Re: Hadoop-on-demand and torque

Posted by Ralph Castain <rh...@open-mpi.org>.

Not quite yet, though we are working on it (some descriptive stuff is around, but needs to be consolidated). Several of us started working together a couple of months ago to support the MapReduce programming model on HPC clusters using Open MPI as the platform. In working with our customers and OMPI's wide community of users, we found that people were interested in this capability, wanted to integrate MPI support into their MapReduce jobs, and didn't want to migrate their clusters to YARN for various reasons.
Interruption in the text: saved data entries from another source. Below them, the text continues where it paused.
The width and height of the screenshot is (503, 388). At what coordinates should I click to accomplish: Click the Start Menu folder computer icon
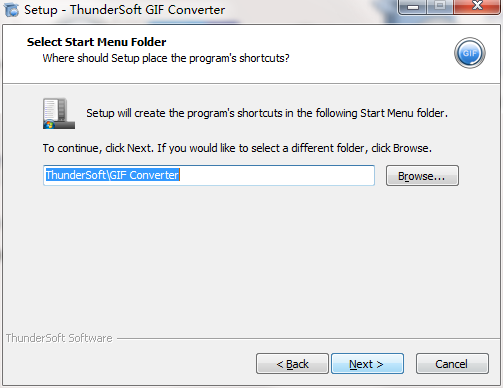pos(59,113)
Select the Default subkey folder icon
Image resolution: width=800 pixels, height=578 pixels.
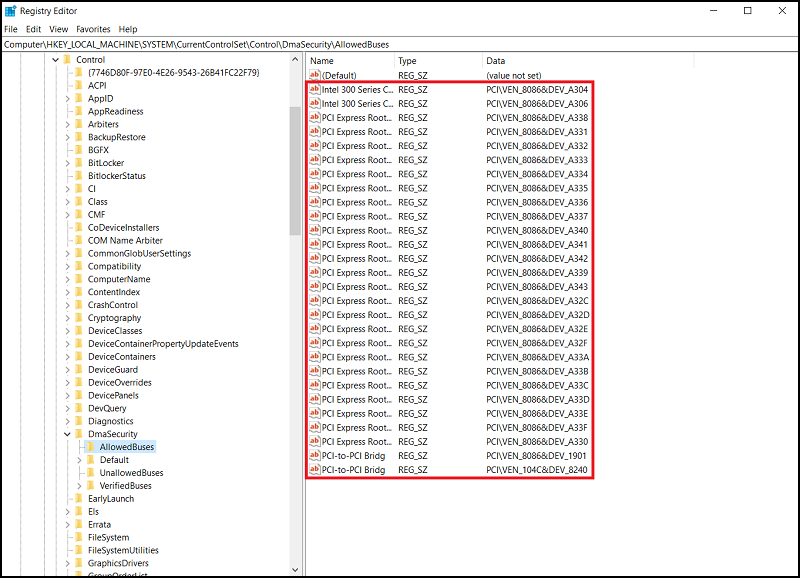point(91,459)
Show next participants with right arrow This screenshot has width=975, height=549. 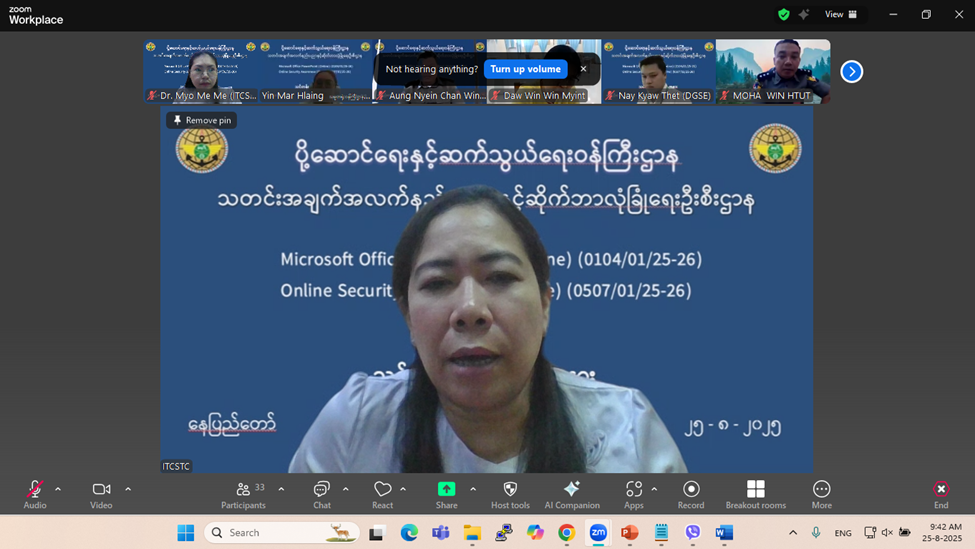point(851,71)
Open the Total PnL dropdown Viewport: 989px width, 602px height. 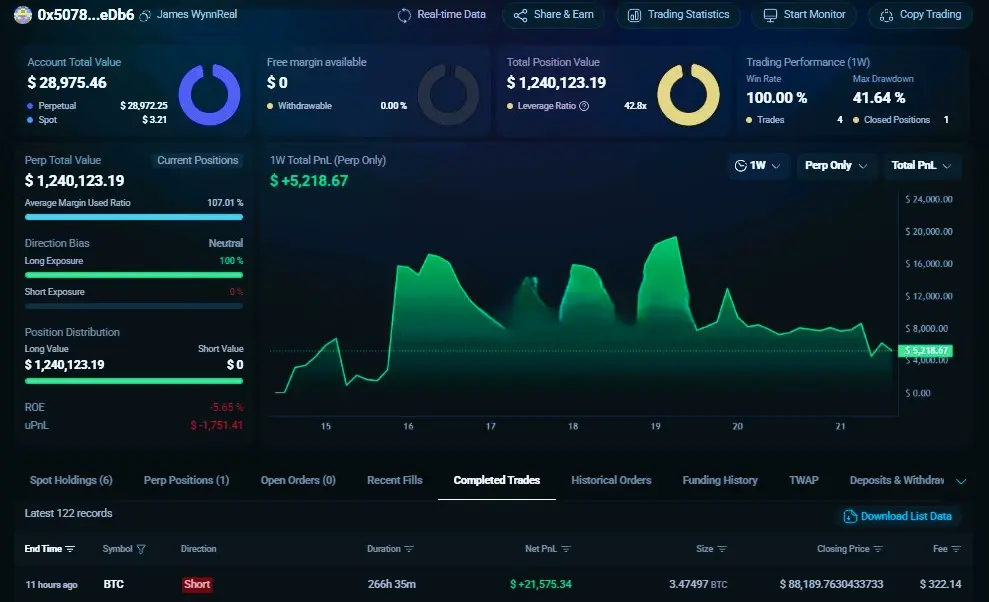point(922,166)
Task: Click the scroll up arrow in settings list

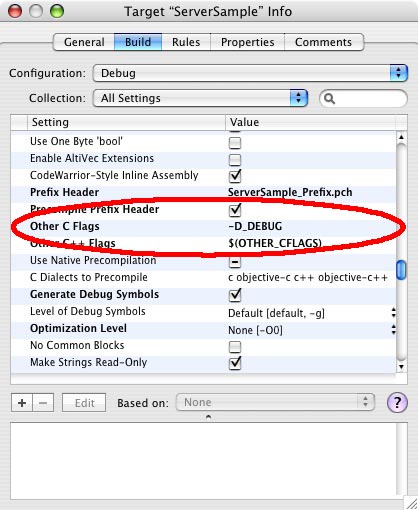Action: [x=401, y=137]
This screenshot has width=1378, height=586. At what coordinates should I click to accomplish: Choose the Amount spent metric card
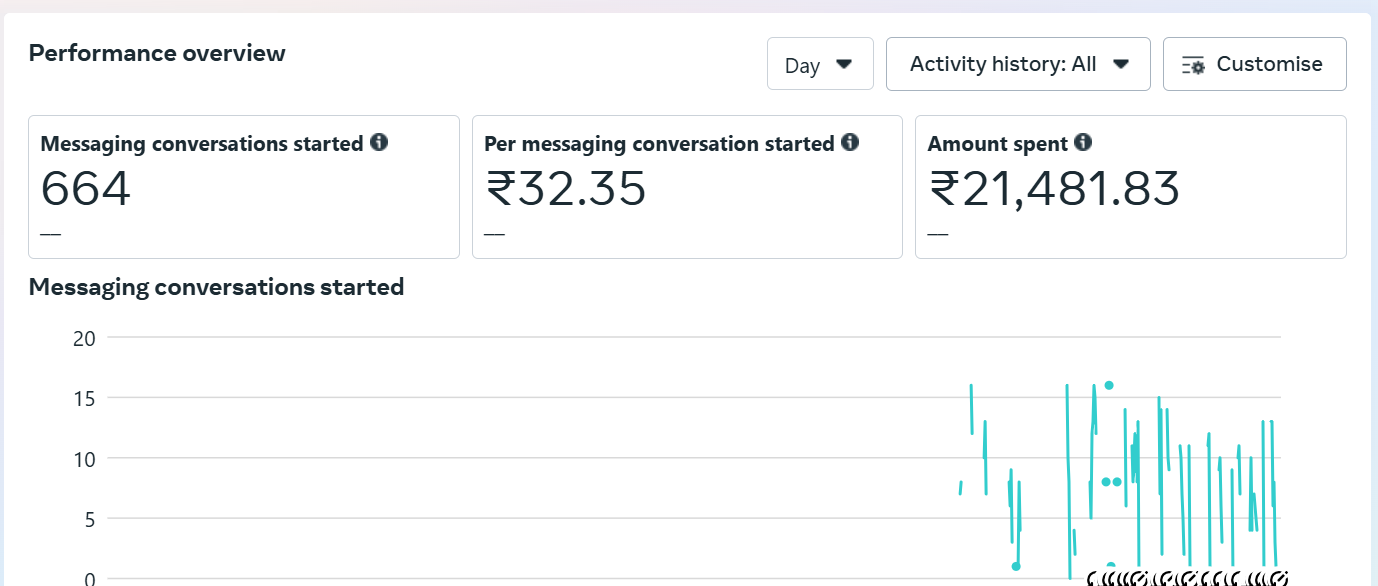(x=1130, y=187)
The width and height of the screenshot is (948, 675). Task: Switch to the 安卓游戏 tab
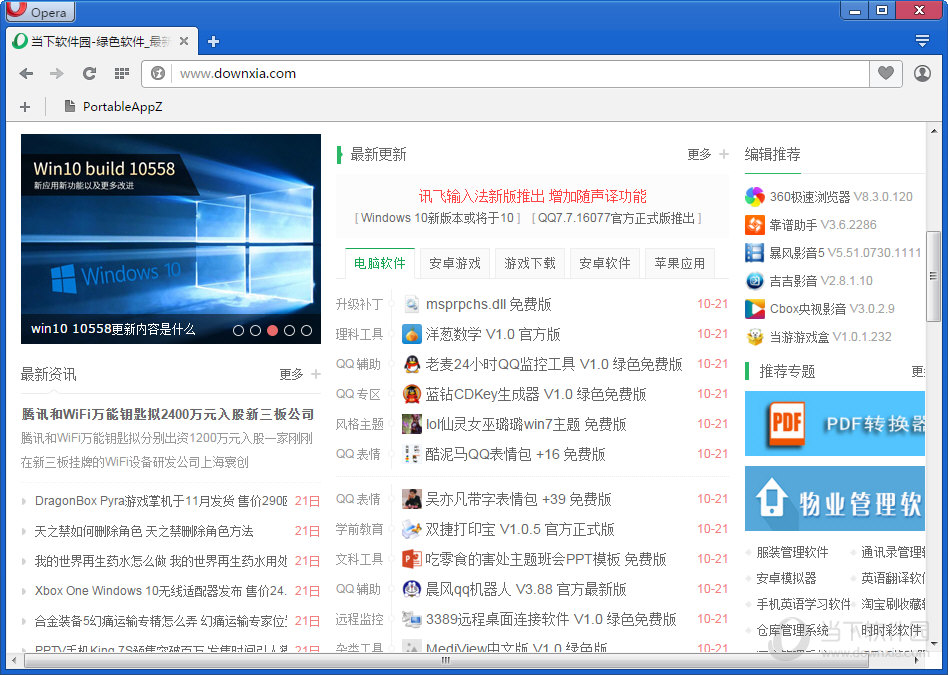[x=455, y=263]
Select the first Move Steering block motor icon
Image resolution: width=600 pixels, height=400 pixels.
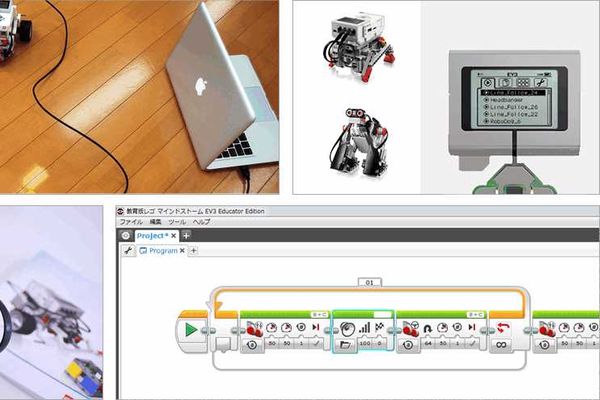click(254, 328)
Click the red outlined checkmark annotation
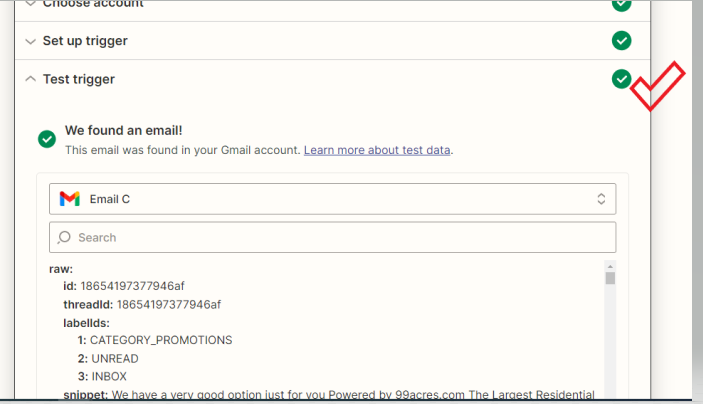This screenshot has height=404, width=703. click(x=658, y=86)
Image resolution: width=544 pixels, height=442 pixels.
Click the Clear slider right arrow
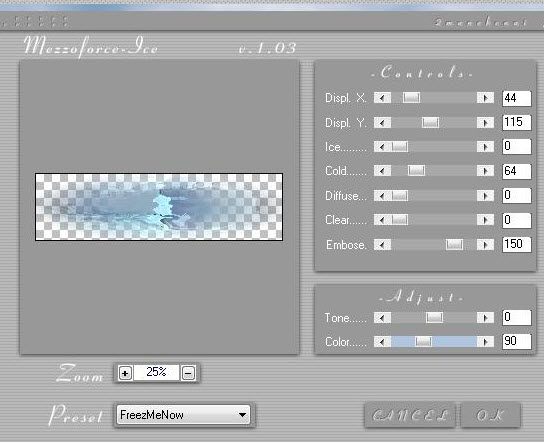pyautogui.click(x=485, y=220)
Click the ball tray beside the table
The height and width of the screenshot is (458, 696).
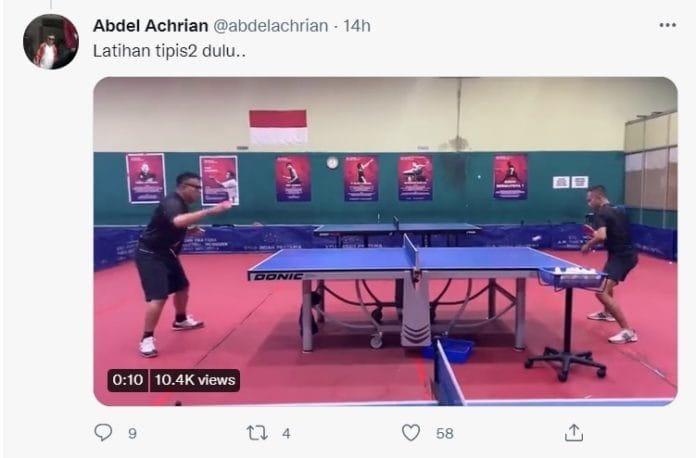click(x=572, y=277)
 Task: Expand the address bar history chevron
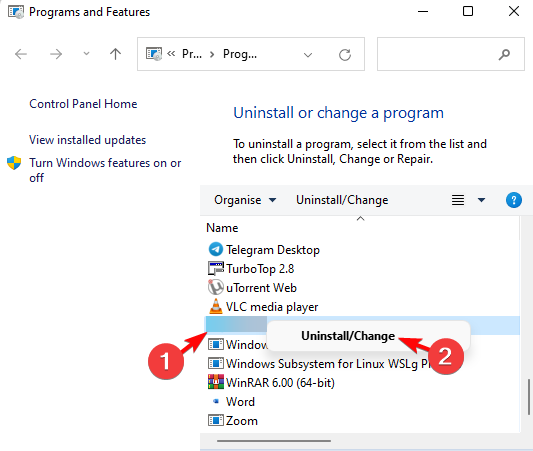[308, 55]
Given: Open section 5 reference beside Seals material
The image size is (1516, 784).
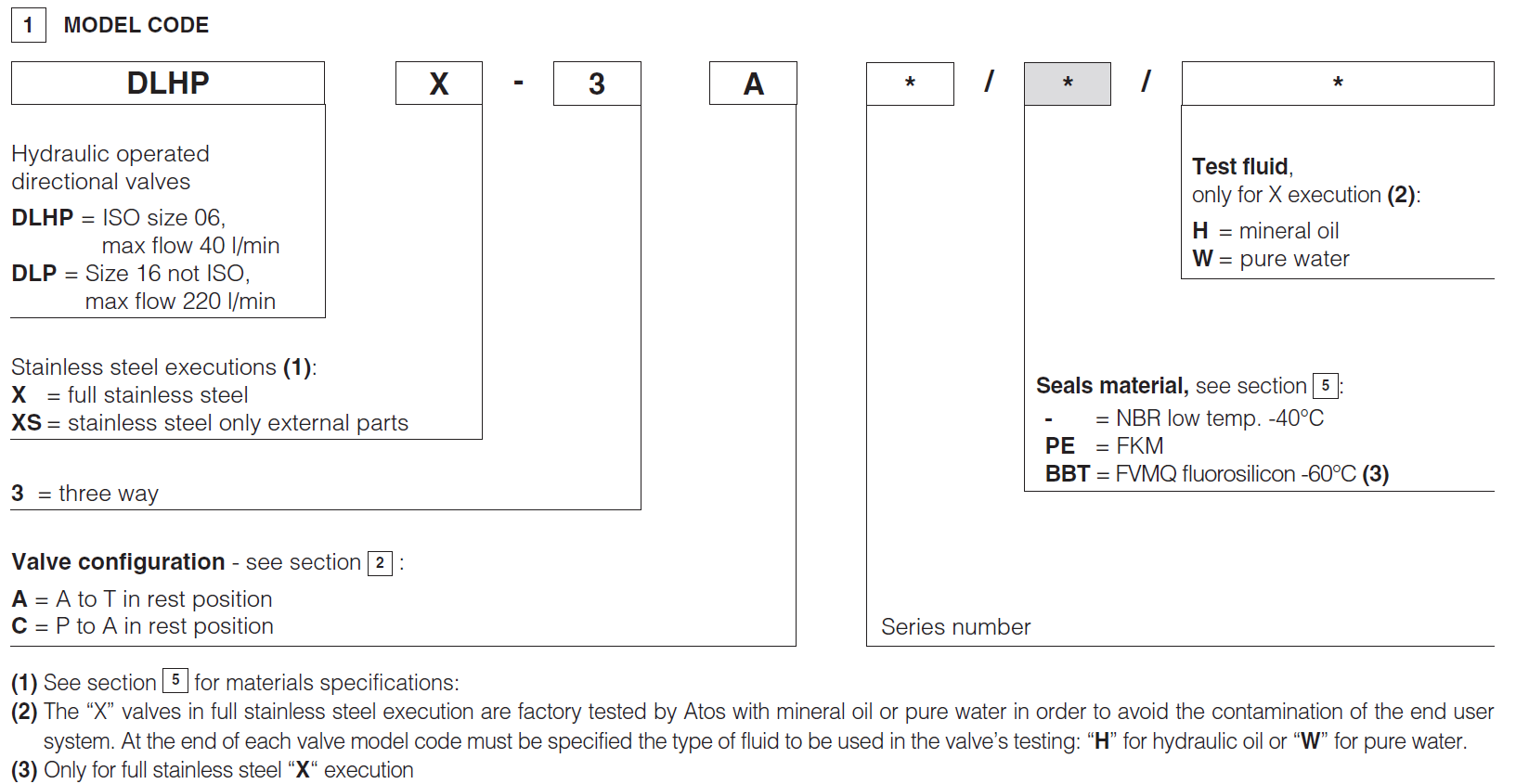Looking at the screenshot, I should [1325, 386].
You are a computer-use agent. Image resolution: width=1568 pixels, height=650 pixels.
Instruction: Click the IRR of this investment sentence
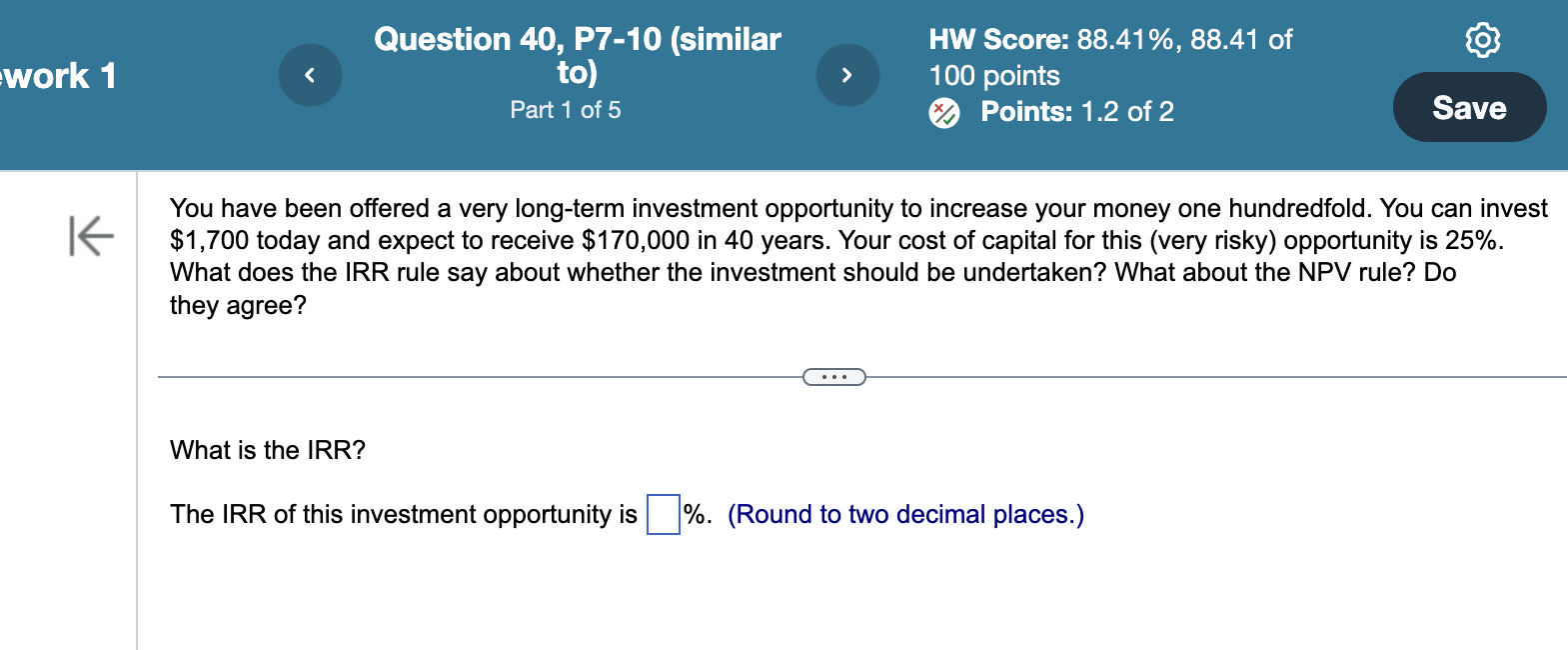click(403, 515)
We have released initial versions of two new tools in the OMPI developer's trunk, scheduled for inclusion in the upcoming 1.7.0 release:

1. "mr+" - executes the MapReduce programming paradigm. Currently, we only support streaming data, though we will extend that support shortly. All HPC environments (rsh, SLURM, Torque, Alps, LSF, Windows, etc.) are supported. Both mappers and reducers can utilize MPI (independently or in combination) if they so choose. Mappers and reducers can be written in any of the typical HPC languages (C, C++, and Fortran) as well as Java (note: OMPI now comes with Java MPI bindings).

2. "hdfsalloc" - takes a list of files and obtains a resource allocation for the nodes upon which those files reside. SLURM and Moab/Maui are currently supported, with Gridengine coming soon.

There will be a public announcement of this in the near future, and we expect to integrate the Hadoop 1.0 and Hadoop 2.0 MR classes over the next couple of months. By the end of this summer, we should have a full-featured public release.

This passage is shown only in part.